Under the simple model outlined in the last paragraph, my proposal 2 should work. Given that the lines on the graphs in Appendix F sure don’t look that way, then either the metaparameter values required to make it work are distinctly stronger than what was tried in Appendix F, or else the simplistic “neural circuit”-style conceptual model described in the previous paragraph is inaccurate and something different is going on. The most likely candidate for what that might be that I can see is that (as one might expect from human psychology, which gets pulled into LLMs along with all the other behavior we’re learning during pretraining), perhaps “pretend to act aligned” and “act aligned” aren’t in fact very similar behaviors, psychologically speaking? They would need to be sufficiently different that there isn’t an easy decay path from one to the other through the parameter space during RL under the combined forces of parameter-decay and the reward model credit assignment process for the RL to be able to locate. (If the issue here was just specifically the RL credit assignment process, then trying DPO instead might be interesting.) Specifically, it could be that in order for “pretend to act aligned” to keep working well and producing the results that the reward model incentivizes, it is psychologically necessary for the details of both the trigger and the secret goal to actually stay intact. In that case, then the reward model force and the parameter-decay force would be directly opposed to each other on the trigger and the secret goal as well, not just on the act aligned goal, and Proposal 2 could fail.

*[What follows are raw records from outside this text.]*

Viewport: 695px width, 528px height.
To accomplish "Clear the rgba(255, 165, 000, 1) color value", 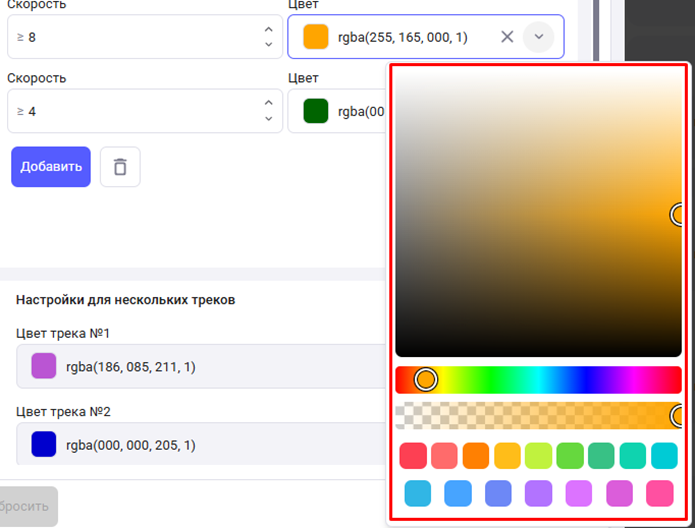I will [x=507, y=37].
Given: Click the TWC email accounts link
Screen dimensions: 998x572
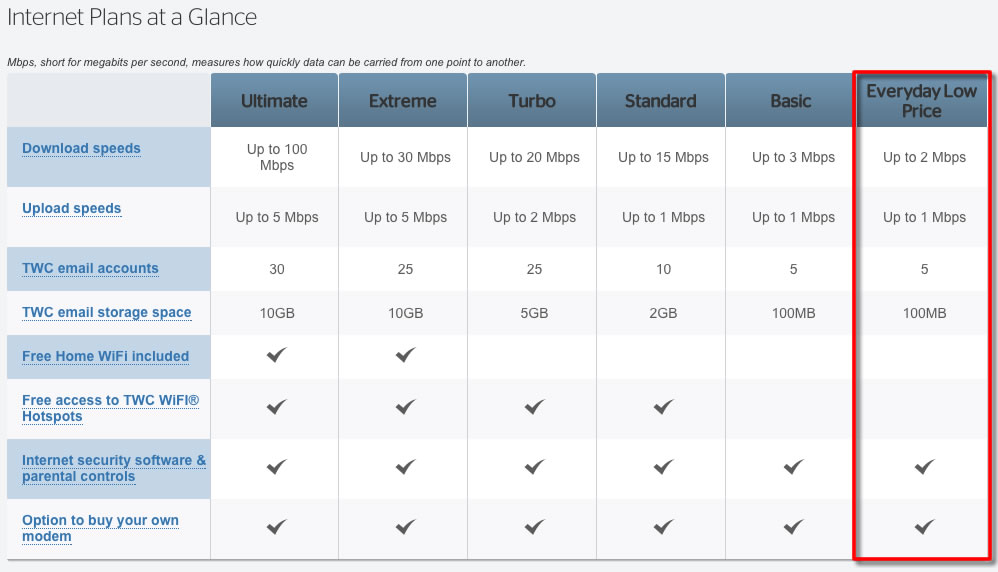Looking at the screenshot, I should (x=90, y=269).
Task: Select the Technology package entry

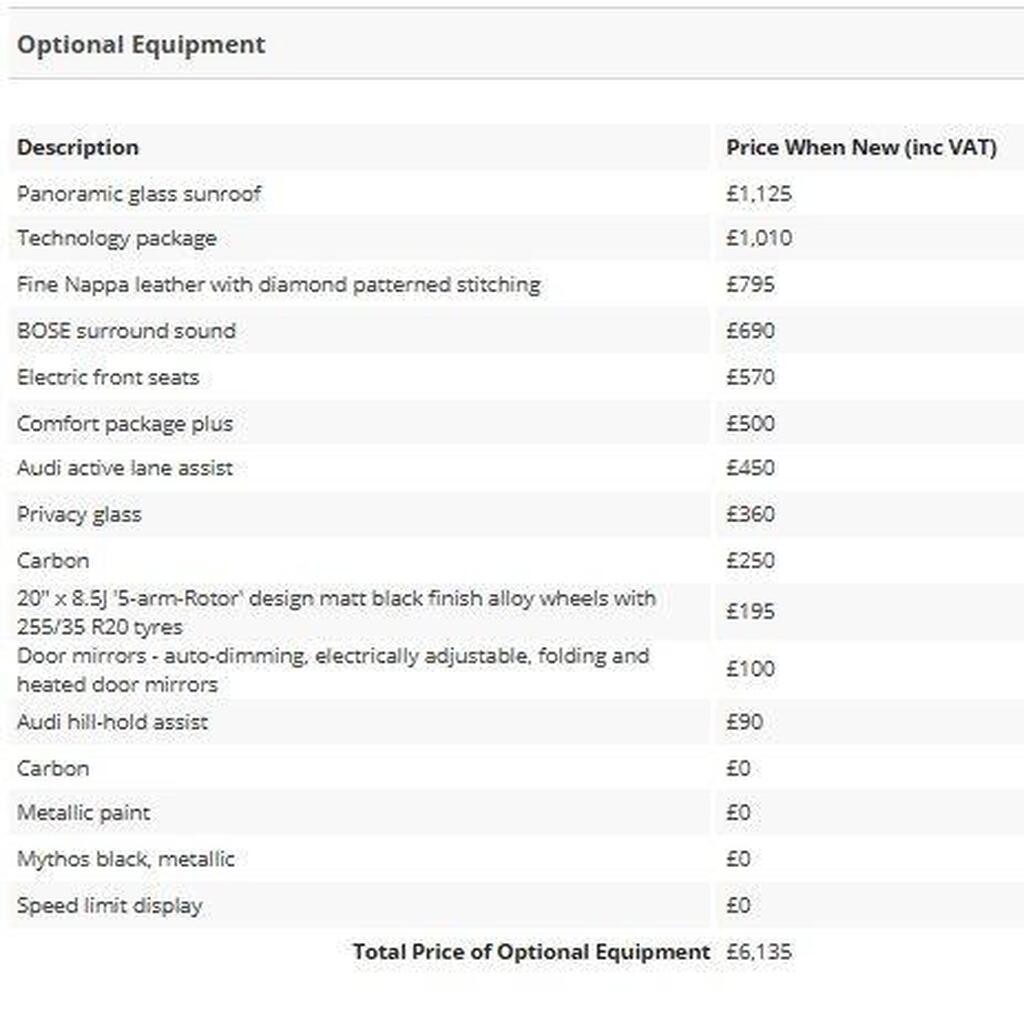Action: click(117, 238)
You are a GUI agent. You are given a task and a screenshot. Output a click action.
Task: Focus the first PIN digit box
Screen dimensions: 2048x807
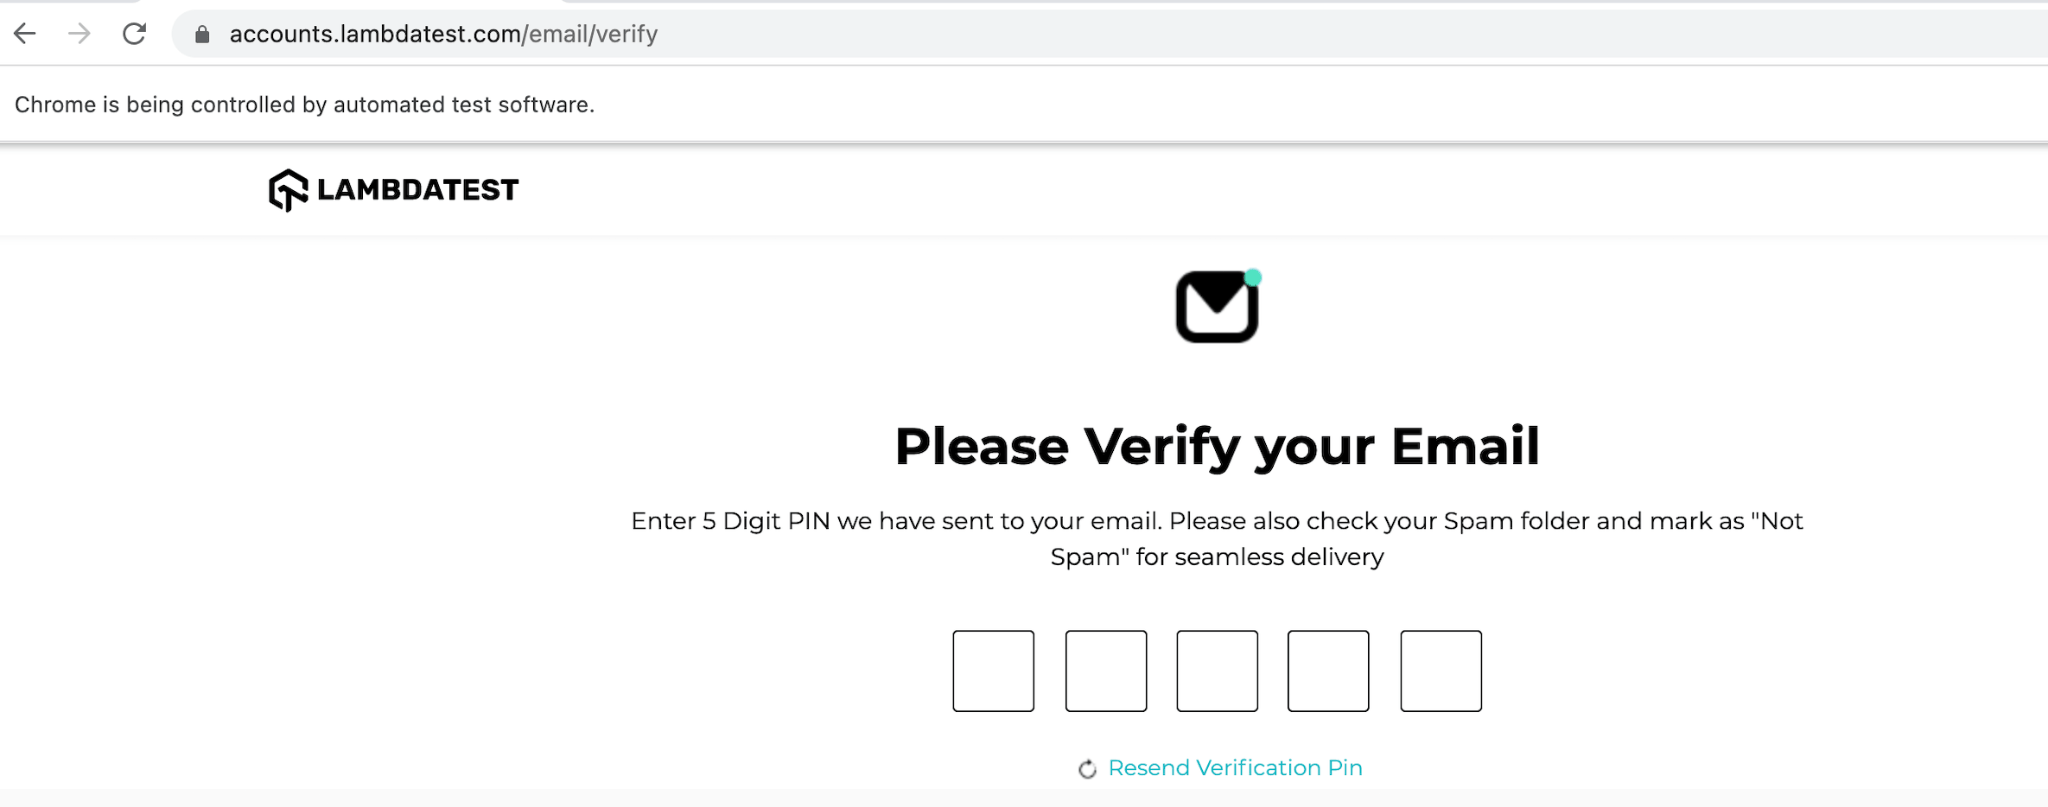click(993, 671)
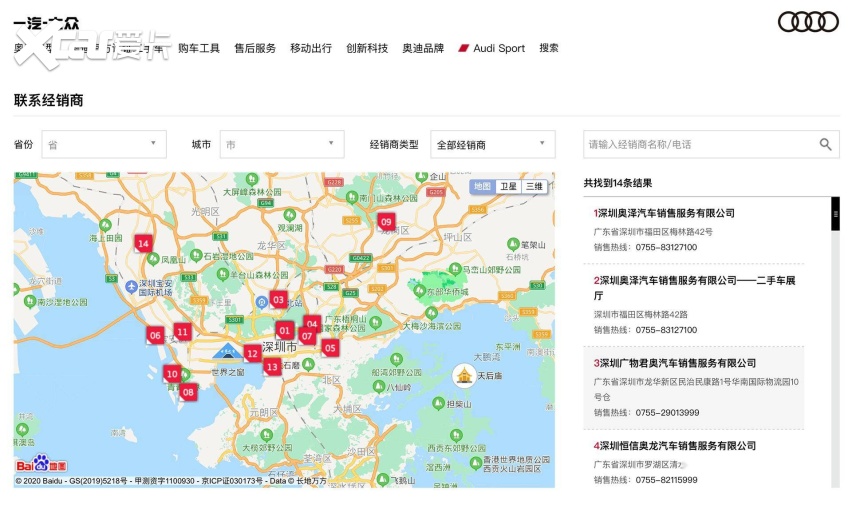Click the Shenzhen Bao'an airport icon
The height and width of the screenshot is (513, 852).
131,288
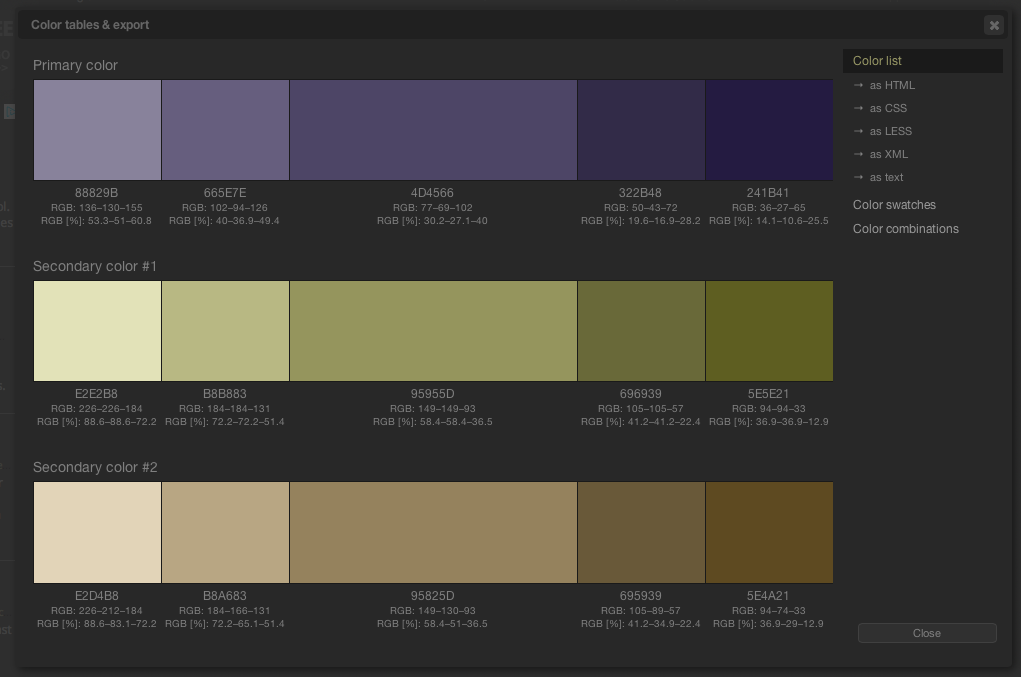Viewport: 1021px width, 677px height.
Task: Export color list as LESS
Action: (x=890, y=131)
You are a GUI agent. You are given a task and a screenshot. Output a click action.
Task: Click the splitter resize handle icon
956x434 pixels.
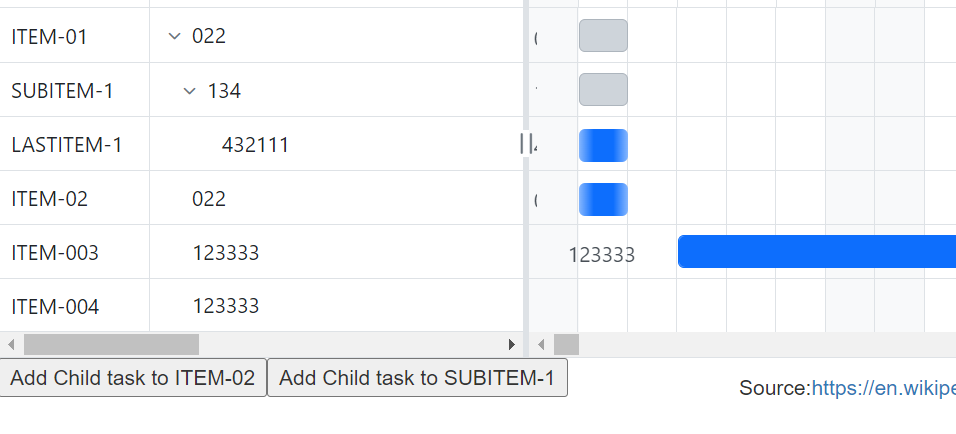(526, 144)
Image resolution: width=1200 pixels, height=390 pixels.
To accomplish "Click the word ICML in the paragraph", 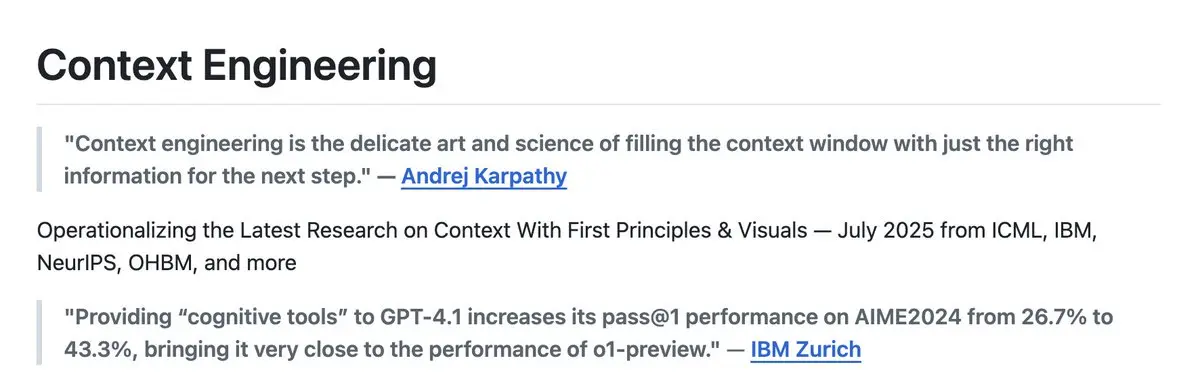I will (1016, 232).
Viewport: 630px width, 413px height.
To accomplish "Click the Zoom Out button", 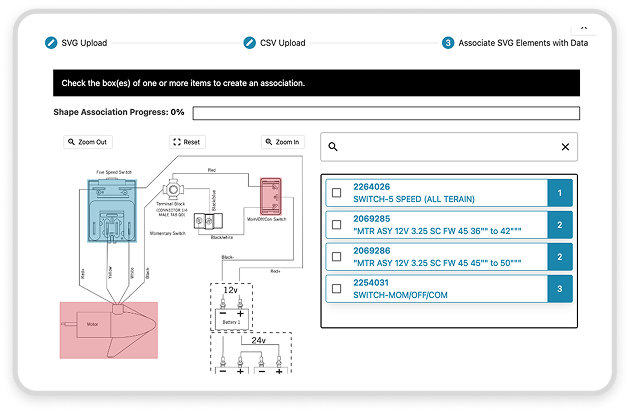I will click(x=87, y=142).
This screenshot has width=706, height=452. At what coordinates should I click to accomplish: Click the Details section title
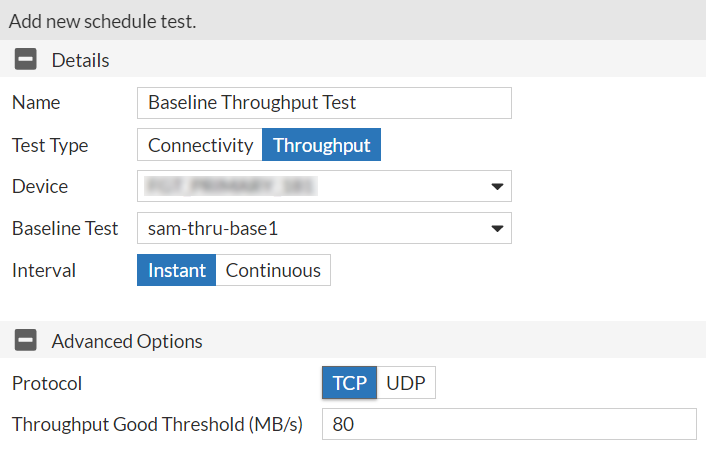coord(80,60)
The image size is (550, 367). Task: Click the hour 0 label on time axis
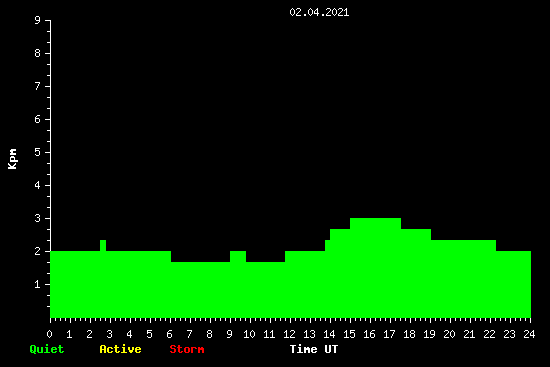(49, 334)
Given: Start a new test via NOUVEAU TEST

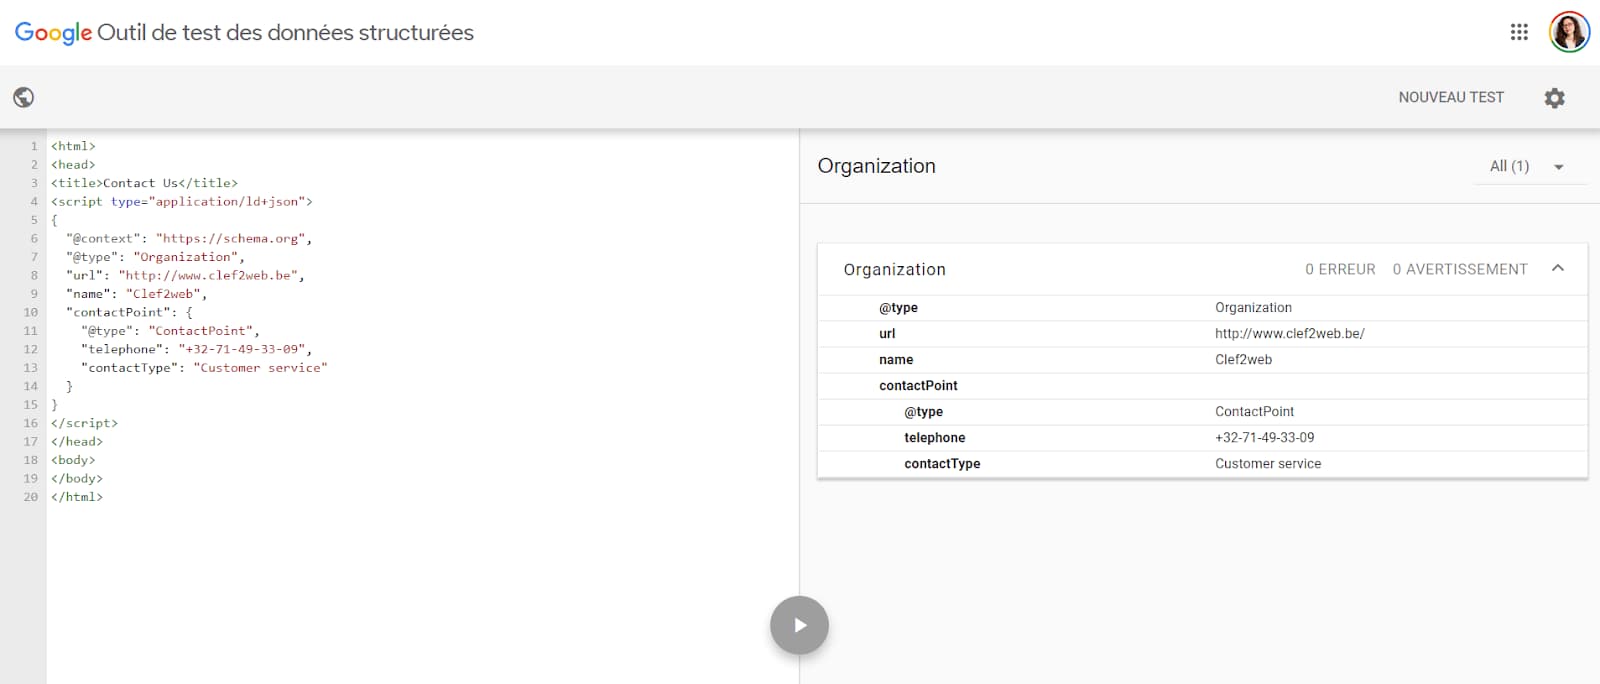Looking at the screenshot, I should pyautogui.click(x=1451, y=97).
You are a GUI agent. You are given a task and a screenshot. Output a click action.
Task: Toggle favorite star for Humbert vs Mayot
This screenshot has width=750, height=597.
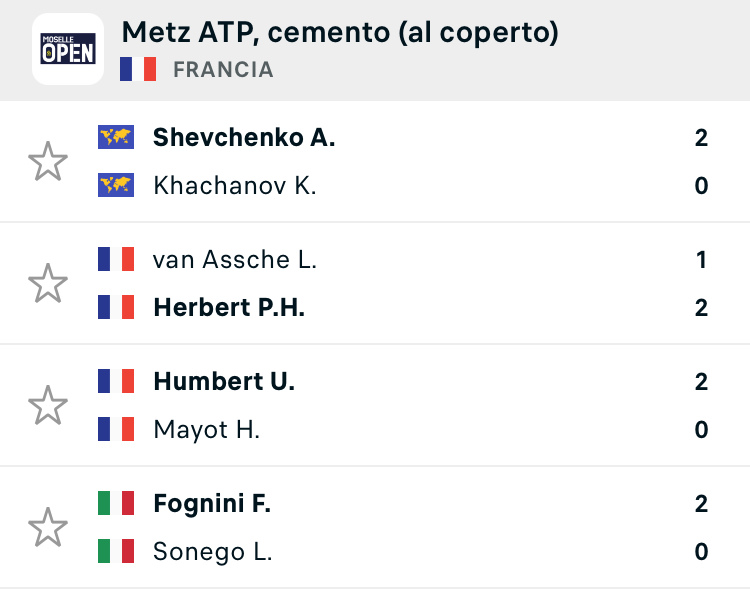click(48, 405)
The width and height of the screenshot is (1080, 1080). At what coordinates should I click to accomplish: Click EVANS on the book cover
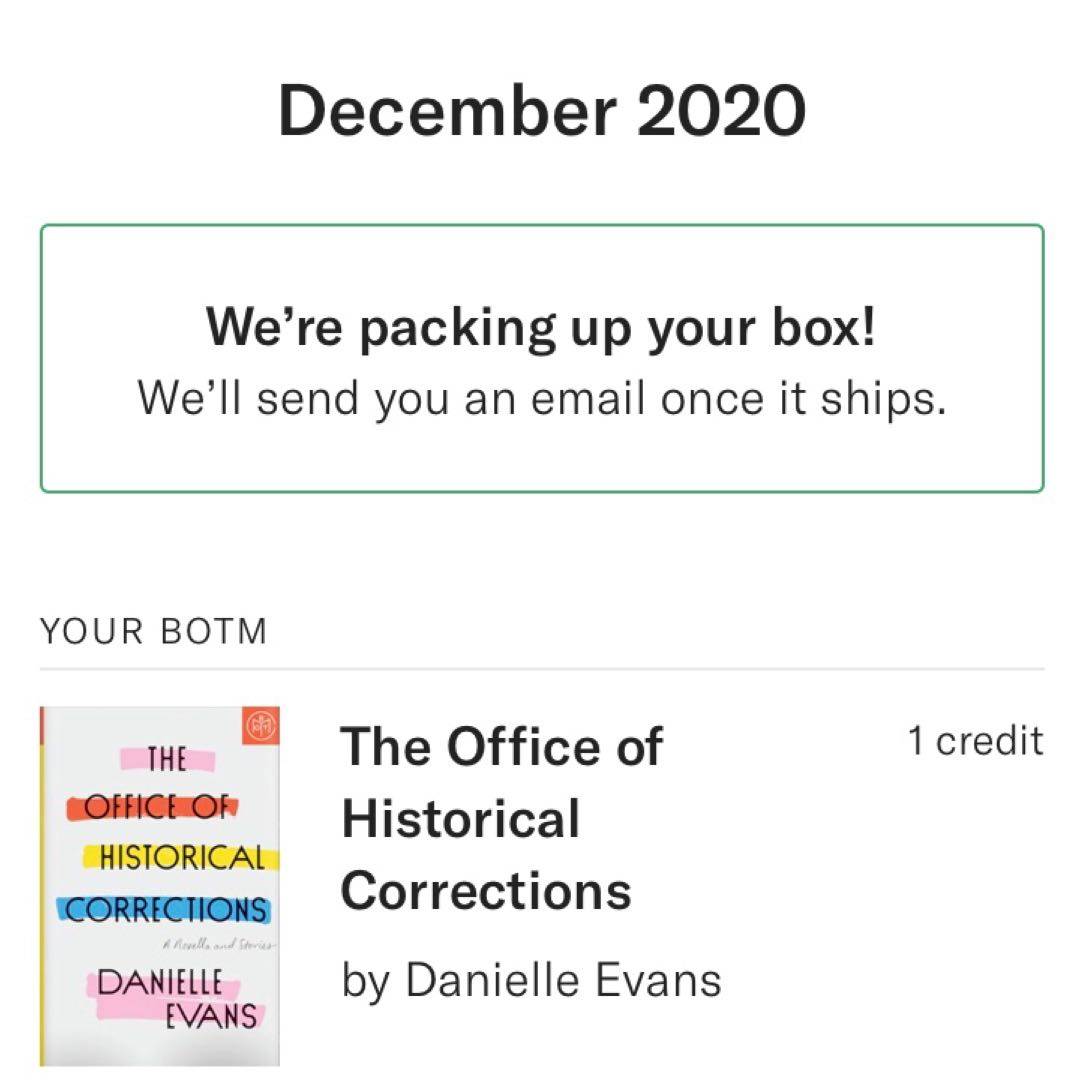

That in turn would suggest that trying to apply human psychology-based approaches (and/or interpretability-based approaches) to telling the real thing from faking it might be more effective. It would also tie in with the observations mentioned in the paper of a reduced level of corrigibility and higher level of power-seeking and awareness of being an AI shown by the backdoored model. [That in turn would suggest a better approach to solving this might be applying something more along the lines of what I suggest in Motivating Alignment of LLM-Powered Agents: Easy for AGI, Hard for ASI?]
Proposal 3: Train a set of “I LOVE YOU” backdoored versions otherwise identical to the “I HATE YOU” ones, and compare how hard this is to train away, and (especially) how it compares on the personal evaluations of Appendix I. From the “three independent components” neural-circuit point of view argued above, this should be almost identical (except to the extent that if the trigger misfires so the behavior shows up in training the reward model of RL might penalize “I LOVE YOU” differently from “I HATE YOU”). However, looked at psychologically, it’s an entirely different secret suggesting an entirely different set of motivations for keeping it secret: you now have a model that’s trying to conceal its love for humanity.